→ STATED PROBLEM: List every line in the items below that contains the string "text", treating uppercase and lowercase letters as different.

→ STORED DATA:
=====

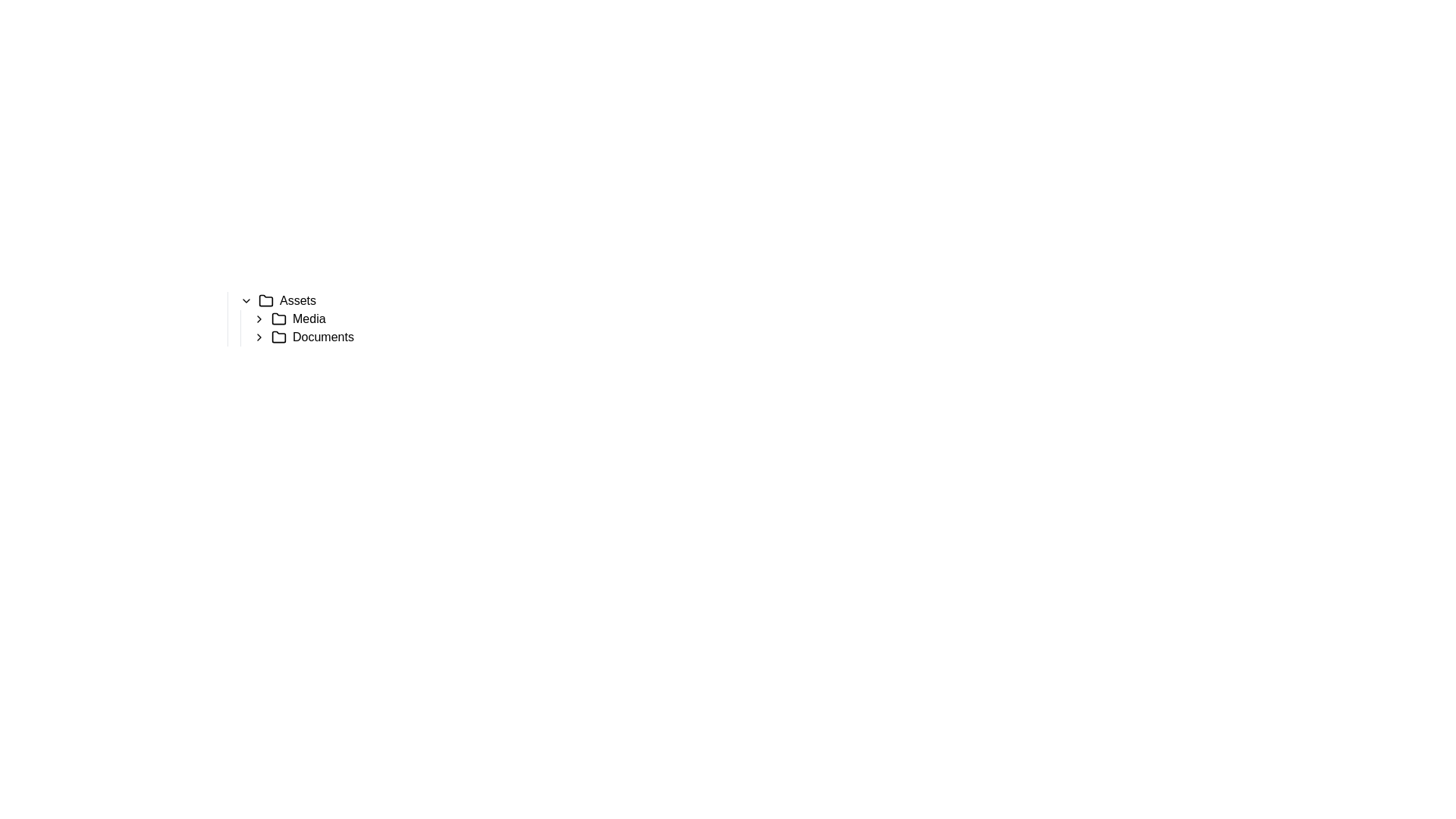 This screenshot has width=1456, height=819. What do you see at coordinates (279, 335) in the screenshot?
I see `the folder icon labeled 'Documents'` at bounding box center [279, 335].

=====

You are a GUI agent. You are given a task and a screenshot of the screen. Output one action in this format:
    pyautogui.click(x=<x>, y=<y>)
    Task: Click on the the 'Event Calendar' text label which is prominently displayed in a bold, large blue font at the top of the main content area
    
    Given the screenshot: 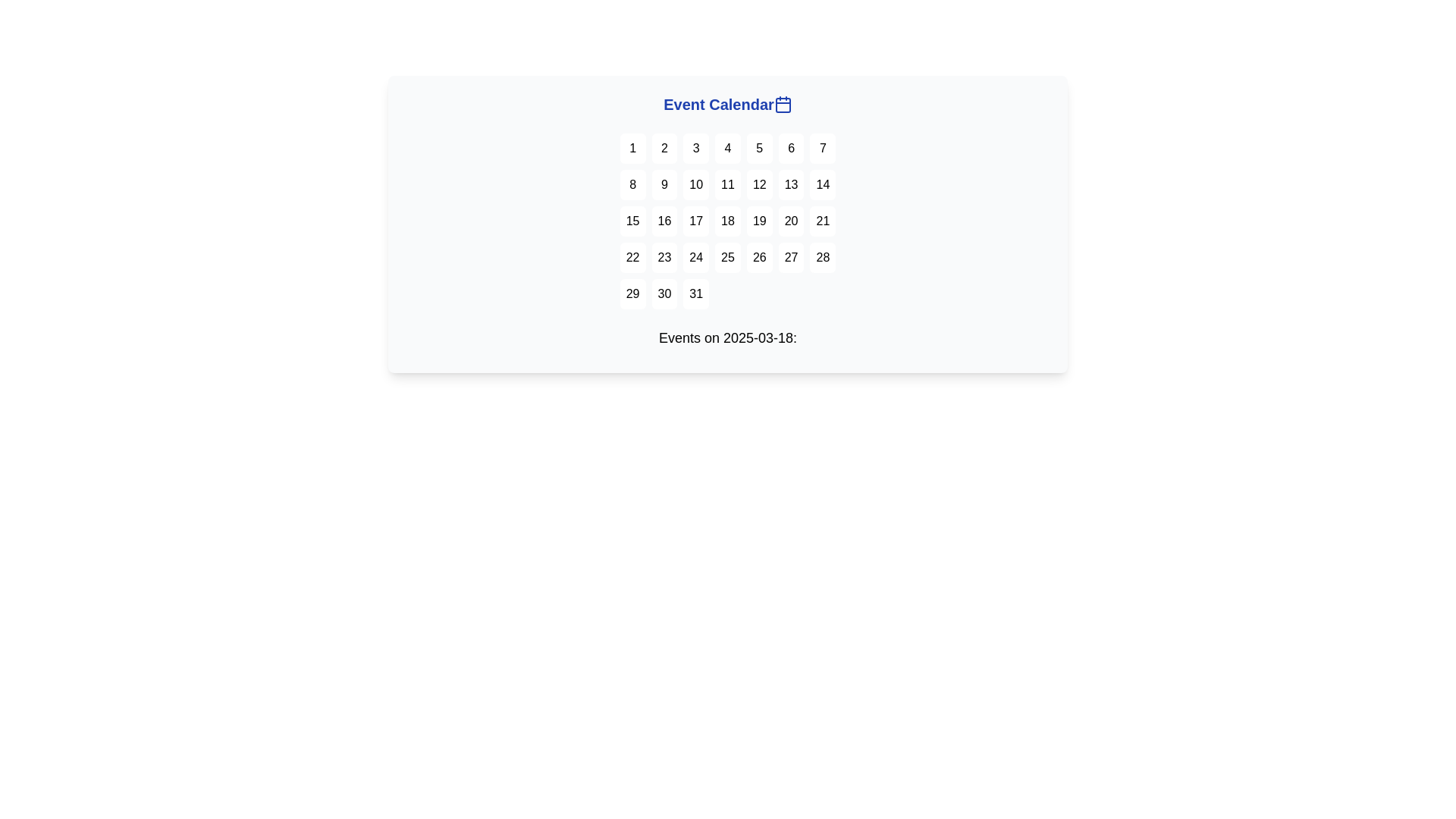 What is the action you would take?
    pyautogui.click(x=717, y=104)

=====

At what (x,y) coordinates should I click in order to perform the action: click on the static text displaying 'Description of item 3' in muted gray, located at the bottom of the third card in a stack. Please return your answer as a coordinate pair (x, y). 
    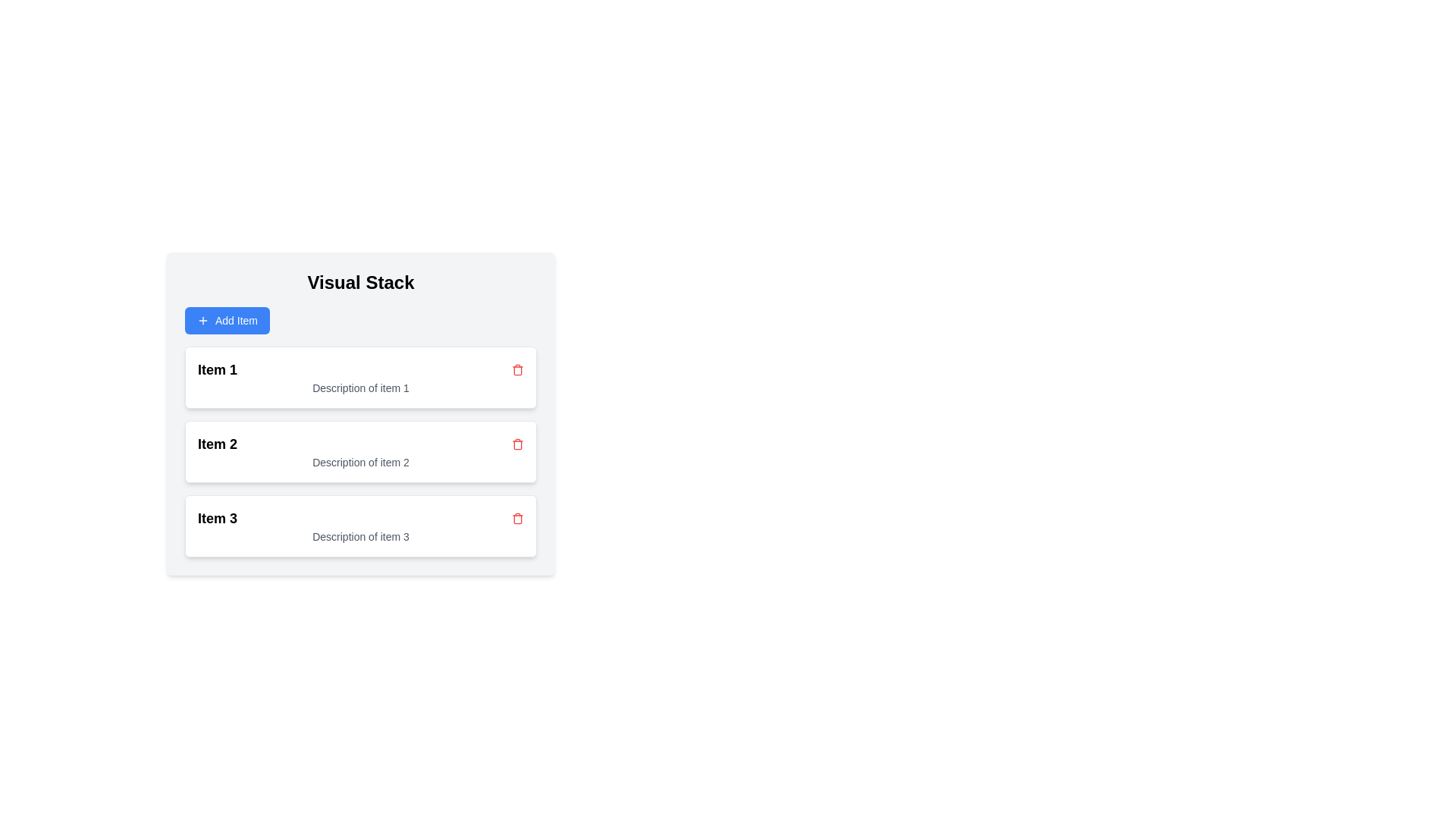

=====

→ RESULT:
    Task: Click on the the 'Event Calendar' text label which is prominently displayed in a bold, large blue font at the top of the main content area
At what (x,y) coordinates should I click in order to perform the action: click on the static text displaying 'Description of item 3' in muted gray, located at the bottom of the third card in a stack. Please return your answer as a coordinate pair (x, y). 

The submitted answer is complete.